[PROVIDED MATERIAL]
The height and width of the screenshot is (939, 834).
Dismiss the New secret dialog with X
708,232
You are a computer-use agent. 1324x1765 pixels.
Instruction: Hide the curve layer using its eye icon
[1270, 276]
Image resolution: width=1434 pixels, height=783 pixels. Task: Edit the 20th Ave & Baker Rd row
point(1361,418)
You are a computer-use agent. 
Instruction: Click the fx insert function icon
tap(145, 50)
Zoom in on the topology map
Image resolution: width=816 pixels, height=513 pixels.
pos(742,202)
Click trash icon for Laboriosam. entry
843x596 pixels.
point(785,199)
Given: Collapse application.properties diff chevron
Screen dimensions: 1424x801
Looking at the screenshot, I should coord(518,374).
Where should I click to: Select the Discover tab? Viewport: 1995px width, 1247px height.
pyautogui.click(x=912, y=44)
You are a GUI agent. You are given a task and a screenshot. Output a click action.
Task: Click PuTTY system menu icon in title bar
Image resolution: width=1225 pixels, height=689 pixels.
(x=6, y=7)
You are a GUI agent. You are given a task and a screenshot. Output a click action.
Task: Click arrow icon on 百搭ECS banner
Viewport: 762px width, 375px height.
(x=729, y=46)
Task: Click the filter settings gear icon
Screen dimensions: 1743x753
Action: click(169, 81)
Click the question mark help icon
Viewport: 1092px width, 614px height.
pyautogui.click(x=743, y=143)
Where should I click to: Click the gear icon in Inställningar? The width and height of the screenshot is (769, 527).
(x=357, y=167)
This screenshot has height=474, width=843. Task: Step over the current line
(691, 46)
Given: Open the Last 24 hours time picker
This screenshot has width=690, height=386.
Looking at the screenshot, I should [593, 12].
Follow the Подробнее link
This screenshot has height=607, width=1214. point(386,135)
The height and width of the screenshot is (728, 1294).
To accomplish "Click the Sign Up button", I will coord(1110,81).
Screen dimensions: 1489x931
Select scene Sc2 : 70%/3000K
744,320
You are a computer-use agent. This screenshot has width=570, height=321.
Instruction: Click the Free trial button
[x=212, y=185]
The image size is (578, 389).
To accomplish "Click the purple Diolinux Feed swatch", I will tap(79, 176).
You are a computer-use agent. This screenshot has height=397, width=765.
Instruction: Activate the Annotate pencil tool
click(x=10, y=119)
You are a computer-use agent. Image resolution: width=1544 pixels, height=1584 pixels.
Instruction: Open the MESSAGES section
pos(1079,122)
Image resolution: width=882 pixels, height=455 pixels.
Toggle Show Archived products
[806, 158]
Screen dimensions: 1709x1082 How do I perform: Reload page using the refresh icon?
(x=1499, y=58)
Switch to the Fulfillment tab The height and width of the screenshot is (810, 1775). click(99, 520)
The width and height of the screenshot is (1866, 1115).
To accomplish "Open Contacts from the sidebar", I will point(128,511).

[WORK ITEM]
For the string "accomplish", find every line of the material that contains it, and copy each one.

[TASK RESPONSE]
To accomplish "Click the Sign Up button", I will coord(1110,81).
To accomplish "Click the purple Diolinux Feed swatch", I will tap(79, 176).
To accomplish "Open Contacts from the sidebar", I will point(128,511).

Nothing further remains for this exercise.